Sacrificare Durigon per cacciare Lamorgese: per molti questa sarebbe la strategia di Salvini, ma al leghista conviene più che il ministro resti al Viminale per poter portare avanti la sua propaganda.
Niente più barricate sul fedelissimo Claudio Durigon per puntare al bersaglio grosso: la cacciata di Luciana Lamorgese, il ministro dell’Interno su cui pende anche una possibile mozione di sfiducia da parte di Fratelli d’Italia.
Per i giornali questa sarebbe la strategia di Matteo Salvini, una sorta di do ut des per mandare a casa il ministro da tempo al centro degli attacchi da parte della Lega per la gestione dell’ordine pubblico e della questione migranti.
Come noto, dopo l’uscita sul parco a Latina da intitolare ad Arnaldo Mussolini invece che ai magistrati Giovanni Falcone e Paolo Borsellino, PD e 5 Stelle da settimane chiedono la cacciata dai ranghi del Governo di Claudio Durigon, attuale sottosegretario al MEF.
Matteo Salvini finora ha sempre difeso il suo sottosegretario ma adesso, dopo un colloquio con Mario Draghi dove comunque il caso-Durigon non sarebbe stato tra i temi discussi, il leader del Carroccio per la prima volta ha aperto a un passo indietro da parte dell’ex vice segretario dell’UGL: “Ho fiducia in lui, parlerò io con Claudio”.
Al tempo stesso, Salvini è tornato alla carica nel chiedere la testa del ministro Lamorgese: “Sarà necessario un cambio: non si sa cosa abbia fatto in otto mesi, tra morti nel Mediterraneo e rave party”.
Il piano sembrerebbe essere così molto chiaro: dare vita a una sorta di mini-rimpasto di Governo dove a perdere la poltrona non sia solo Claudio Durigon, ma anche Luciana Lamorgese. Una strategia questa che però potrebbe essere controproducente per Matteo Salvini.
Perché a Salvini fa comodo Lamorgese al Viminale
In un periodo in cui i sondaggi non sorridono più alla Lega, ormai superata da Fratelli d’Italia dopo l’ingresso nella maggioranza che sostiene il governo Draghi, Matteo Salvini deve cercare di rivedere quella che è la sua strategia comunicativa.
Quando il prossimo 3 e 4 ottobre si voterà per le elezioni amministrative e per le regionali in Calabria, le urne potrebbero certificare questo cambio nei rapporti di forza all’interno del centrodestra.
Per stoppare in qualche modo l’avanzata di Giorgia Meloni, negli ultimi giorni Matteo Salvini e Silvio Berlusconi hanno accelerato nel loro progetto di federare Lega e Forza Italia. Oltre a questa mossa politica, serve però anche materiale per portare avanti questa sorta di campagna elettorale permanente.

◆ Dati forniti:
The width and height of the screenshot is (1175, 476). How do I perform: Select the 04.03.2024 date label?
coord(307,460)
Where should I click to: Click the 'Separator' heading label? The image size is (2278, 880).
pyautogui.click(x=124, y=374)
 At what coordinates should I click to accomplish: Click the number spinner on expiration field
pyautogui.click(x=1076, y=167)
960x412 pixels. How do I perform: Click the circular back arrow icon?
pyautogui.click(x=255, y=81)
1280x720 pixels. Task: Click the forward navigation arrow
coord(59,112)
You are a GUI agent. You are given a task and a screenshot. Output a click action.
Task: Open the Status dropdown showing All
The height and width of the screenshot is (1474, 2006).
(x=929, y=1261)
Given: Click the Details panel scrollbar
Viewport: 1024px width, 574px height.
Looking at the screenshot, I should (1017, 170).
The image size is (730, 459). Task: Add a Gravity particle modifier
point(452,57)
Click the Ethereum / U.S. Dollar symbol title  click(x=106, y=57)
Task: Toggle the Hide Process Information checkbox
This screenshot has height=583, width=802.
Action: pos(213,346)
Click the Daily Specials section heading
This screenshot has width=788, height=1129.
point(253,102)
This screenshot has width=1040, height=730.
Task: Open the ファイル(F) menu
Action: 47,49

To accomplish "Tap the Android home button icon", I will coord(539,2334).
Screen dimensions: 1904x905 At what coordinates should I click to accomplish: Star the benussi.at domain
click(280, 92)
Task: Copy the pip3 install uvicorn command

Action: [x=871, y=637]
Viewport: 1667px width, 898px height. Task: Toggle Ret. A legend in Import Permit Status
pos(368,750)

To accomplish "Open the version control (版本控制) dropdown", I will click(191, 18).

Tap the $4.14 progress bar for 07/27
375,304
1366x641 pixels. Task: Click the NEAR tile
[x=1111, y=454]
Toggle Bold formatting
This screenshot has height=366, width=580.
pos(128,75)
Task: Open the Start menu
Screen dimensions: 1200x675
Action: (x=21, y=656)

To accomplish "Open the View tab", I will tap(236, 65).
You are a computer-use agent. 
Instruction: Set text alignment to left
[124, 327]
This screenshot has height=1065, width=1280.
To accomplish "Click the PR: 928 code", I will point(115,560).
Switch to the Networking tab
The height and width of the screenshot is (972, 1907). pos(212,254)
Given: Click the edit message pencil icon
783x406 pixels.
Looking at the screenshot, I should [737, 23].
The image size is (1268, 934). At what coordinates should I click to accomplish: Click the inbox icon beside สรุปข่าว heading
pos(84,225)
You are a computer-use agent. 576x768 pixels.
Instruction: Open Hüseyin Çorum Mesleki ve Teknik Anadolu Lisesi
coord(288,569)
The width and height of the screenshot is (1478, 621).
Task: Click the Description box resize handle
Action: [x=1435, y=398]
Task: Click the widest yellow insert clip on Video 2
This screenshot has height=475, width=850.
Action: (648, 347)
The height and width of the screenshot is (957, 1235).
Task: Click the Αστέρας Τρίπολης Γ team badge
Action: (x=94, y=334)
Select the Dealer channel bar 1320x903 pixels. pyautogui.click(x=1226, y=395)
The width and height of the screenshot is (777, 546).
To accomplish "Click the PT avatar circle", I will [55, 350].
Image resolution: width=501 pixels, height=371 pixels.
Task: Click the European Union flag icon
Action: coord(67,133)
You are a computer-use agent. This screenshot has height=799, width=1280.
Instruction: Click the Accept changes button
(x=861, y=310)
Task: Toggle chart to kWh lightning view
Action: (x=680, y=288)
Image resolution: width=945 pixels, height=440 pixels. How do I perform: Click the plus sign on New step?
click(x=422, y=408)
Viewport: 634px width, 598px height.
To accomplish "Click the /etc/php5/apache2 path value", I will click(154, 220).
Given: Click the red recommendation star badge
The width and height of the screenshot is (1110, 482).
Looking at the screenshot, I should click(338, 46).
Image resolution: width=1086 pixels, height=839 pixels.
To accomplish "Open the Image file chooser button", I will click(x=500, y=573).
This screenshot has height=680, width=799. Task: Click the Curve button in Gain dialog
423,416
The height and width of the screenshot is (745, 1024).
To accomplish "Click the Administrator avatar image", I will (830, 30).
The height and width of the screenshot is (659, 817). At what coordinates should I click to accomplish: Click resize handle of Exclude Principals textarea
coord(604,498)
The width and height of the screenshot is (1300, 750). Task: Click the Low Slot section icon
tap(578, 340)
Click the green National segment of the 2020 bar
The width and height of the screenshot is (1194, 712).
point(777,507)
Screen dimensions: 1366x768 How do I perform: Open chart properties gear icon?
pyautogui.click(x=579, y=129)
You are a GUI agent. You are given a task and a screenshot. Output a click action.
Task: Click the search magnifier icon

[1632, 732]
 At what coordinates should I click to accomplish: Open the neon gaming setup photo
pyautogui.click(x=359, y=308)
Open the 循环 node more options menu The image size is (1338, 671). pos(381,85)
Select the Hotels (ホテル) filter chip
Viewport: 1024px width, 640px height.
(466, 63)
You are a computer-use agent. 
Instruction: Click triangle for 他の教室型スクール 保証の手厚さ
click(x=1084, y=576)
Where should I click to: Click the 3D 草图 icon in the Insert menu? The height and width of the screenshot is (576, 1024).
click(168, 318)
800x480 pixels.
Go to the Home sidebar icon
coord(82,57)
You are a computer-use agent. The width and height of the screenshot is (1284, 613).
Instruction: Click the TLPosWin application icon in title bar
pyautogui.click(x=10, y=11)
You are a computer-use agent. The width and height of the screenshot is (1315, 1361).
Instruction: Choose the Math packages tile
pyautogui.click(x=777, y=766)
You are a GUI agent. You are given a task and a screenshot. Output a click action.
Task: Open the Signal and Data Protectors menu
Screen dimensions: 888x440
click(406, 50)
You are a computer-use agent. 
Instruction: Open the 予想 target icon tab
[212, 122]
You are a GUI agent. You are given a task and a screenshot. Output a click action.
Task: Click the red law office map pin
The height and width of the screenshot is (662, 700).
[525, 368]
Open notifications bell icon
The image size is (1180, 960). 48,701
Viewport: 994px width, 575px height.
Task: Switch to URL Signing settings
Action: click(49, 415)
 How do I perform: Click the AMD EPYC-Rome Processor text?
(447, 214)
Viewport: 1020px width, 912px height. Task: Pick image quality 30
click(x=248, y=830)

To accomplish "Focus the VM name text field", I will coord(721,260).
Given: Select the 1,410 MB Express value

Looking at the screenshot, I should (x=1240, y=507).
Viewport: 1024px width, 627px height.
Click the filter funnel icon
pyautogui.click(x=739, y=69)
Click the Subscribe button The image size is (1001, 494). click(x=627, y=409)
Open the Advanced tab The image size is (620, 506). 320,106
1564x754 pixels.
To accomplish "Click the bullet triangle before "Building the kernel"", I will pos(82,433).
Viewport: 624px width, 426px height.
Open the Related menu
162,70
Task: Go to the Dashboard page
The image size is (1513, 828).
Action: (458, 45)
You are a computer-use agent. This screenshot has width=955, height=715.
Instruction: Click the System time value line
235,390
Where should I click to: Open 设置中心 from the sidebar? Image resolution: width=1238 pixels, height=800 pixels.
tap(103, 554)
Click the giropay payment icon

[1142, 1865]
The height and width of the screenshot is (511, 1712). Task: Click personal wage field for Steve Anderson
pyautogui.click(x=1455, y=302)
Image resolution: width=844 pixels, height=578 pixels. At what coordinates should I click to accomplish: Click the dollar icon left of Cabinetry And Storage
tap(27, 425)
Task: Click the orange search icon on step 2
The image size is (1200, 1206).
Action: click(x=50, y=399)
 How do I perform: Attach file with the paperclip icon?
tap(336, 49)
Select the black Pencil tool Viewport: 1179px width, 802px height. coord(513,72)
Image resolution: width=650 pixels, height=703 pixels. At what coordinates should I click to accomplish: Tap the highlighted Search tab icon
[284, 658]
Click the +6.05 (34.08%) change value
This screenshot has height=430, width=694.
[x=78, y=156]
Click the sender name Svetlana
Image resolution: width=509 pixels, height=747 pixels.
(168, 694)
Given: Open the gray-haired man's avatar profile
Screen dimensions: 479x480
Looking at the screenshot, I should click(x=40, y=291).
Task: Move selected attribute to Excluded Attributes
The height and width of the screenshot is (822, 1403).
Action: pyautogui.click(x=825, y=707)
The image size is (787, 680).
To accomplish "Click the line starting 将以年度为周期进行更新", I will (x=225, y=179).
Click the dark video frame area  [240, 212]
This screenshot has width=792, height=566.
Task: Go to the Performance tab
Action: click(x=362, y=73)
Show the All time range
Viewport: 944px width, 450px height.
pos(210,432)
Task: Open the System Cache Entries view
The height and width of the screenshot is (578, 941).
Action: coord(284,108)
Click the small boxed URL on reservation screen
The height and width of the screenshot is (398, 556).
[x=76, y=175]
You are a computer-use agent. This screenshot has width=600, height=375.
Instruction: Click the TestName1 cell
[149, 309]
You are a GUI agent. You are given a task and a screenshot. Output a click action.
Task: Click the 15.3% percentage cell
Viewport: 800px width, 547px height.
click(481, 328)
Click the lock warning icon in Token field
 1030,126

◆ Cosa produrre:
Riprendi il brano su Salvini, Durigon e Lamorgese e proseguilo dal punto in cui si ferma. Le righe non hanno alcun legame con il brano su Salvini, Durigon e Lamorgese.

◆ Risultato dell'esercizio:
Con Mario Draghi che resta sempre “intoccabile”, il Carroccio dopo la cacciata dell’ex commissario straordinario all’emergenza Covid Domenico Arcuri ha subito trovato il nuovo bersaglio delle critiche: Luciana Lamorgese.
Dai migranti alla sicurezza fino alle ultime polemiche sul rave party nel viterbese, il ministro dell’Interno è rimasto l’ultimo appiglio per “picchiare” sui temi da sempre cari all’elettorato leghista.
Poco conta se al Viminale come sottosegretario c’è un big del Carroccio come Nicola Molteni, per non dare campo libero totale a Giorgia Meloni, che è nella ben più comoda posizione di leader dell’unico partito di opposizione, a Matteo Salvini serve che Luciana Lamorgese resti al suo posto per poter continuare ad attaccare il ministro.
Nel caso di un cambio al Ministero dell’Interno, con l’arrivo magari di un tecnico gradito alla Lega, verrebbe meno così il perfetto capro espiatorio proprio nel momento in cui l’Europa sarà tenuta a gestire l’inevitabile flusso migratorio derivante dalla crisi in Afghanistan.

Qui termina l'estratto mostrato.